** SOURCE RECORDS **
--
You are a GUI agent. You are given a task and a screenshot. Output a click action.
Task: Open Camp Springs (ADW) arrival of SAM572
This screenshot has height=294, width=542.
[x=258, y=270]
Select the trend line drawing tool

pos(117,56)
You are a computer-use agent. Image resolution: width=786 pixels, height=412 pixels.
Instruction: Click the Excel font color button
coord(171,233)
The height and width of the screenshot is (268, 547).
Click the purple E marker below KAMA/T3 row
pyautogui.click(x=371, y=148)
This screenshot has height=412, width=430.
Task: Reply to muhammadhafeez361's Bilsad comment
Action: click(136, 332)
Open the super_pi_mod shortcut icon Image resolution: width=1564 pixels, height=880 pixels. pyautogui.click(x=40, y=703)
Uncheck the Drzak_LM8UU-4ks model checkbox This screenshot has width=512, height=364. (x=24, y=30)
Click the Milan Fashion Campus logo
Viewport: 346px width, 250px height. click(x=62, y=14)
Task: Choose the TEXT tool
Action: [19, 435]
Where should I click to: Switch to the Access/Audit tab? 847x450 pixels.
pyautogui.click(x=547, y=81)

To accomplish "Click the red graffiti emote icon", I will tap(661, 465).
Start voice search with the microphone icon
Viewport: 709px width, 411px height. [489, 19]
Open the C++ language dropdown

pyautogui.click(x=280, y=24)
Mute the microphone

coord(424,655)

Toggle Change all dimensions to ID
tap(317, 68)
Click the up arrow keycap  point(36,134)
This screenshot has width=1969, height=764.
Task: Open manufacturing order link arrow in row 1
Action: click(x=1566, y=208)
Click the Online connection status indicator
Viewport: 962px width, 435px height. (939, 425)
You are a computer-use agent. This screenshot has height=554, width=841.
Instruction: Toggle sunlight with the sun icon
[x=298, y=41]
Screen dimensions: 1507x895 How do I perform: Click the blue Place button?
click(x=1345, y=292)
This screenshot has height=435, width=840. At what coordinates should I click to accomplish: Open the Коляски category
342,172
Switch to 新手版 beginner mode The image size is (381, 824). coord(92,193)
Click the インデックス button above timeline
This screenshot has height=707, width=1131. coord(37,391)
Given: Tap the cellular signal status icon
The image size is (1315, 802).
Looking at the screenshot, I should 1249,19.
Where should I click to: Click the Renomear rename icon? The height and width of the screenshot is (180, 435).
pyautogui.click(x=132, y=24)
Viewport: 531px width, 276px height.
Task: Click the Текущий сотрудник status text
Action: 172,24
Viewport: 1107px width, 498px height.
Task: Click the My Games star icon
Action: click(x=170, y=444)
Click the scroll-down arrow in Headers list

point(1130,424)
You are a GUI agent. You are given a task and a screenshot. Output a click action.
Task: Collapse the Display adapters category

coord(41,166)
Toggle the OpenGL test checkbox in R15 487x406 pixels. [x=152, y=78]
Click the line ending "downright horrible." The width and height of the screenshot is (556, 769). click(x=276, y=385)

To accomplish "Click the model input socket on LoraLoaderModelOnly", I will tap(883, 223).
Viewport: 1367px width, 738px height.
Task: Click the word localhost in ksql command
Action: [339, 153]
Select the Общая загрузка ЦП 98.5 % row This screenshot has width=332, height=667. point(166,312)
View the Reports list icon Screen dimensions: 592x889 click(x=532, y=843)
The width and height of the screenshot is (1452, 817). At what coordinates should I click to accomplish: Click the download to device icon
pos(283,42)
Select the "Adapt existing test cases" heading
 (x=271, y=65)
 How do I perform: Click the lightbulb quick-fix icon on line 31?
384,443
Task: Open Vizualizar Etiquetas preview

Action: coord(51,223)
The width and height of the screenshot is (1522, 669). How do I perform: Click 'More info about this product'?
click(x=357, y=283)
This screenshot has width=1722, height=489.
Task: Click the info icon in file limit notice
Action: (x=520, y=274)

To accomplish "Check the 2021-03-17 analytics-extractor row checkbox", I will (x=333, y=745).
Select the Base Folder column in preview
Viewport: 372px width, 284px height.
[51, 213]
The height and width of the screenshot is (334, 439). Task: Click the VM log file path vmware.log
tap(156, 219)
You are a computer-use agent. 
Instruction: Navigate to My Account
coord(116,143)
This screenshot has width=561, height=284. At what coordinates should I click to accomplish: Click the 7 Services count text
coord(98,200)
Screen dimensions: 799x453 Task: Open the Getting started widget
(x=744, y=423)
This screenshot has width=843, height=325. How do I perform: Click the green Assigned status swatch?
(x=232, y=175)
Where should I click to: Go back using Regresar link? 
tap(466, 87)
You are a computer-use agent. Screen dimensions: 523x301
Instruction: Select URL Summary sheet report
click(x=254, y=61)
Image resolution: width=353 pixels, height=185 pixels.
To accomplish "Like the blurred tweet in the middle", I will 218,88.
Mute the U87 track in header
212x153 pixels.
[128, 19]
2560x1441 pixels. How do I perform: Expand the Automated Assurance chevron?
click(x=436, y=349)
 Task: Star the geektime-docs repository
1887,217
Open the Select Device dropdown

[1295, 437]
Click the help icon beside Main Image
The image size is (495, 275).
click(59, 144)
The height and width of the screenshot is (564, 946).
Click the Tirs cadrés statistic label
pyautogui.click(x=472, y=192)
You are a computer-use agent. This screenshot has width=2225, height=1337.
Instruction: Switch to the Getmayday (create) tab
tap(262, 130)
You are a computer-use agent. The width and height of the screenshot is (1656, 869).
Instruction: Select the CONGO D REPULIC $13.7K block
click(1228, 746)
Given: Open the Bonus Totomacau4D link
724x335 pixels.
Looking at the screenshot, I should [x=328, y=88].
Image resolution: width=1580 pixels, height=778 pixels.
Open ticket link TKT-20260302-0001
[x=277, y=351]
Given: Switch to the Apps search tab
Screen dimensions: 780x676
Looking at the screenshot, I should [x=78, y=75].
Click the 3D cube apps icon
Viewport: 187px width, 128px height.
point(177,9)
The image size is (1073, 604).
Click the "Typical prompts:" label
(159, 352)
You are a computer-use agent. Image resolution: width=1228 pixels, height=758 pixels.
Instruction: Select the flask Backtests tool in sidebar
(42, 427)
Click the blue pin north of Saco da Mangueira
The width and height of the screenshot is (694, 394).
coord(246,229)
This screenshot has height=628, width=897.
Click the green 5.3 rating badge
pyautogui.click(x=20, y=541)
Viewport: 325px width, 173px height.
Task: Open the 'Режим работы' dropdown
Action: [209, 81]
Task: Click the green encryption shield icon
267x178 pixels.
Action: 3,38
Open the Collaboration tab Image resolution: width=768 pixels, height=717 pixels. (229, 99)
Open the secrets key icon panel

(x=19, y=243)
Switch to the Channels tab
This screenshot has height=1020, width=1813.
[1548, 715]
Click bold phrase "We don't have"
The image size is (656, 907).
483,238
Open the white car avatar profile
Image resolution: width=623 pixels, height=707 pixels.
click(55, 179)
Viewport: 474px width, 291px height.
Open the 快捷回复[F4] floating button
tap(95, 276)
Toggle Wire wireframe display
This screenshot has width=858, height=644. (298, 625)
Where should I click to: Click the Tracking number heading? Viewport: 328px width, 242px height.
--
** TASK DIRECTIONS **
Reproduce verbatim everything in the records from the line containing "Start voice search with the microphone icon" down to the line containing "tap(317, 68)", both lines included.

** OUTPUT FOR THIS EXERCISE **
Start voice search with the microphone icon
Viewport: 709px width, 411px height. [489, 19]
Open the C++ language dropdown

pyautogui.click(x=280, y=24)
Mute the microphone

coord(424,655)

Toggle Change all dimensions to ID
tap(317, 68)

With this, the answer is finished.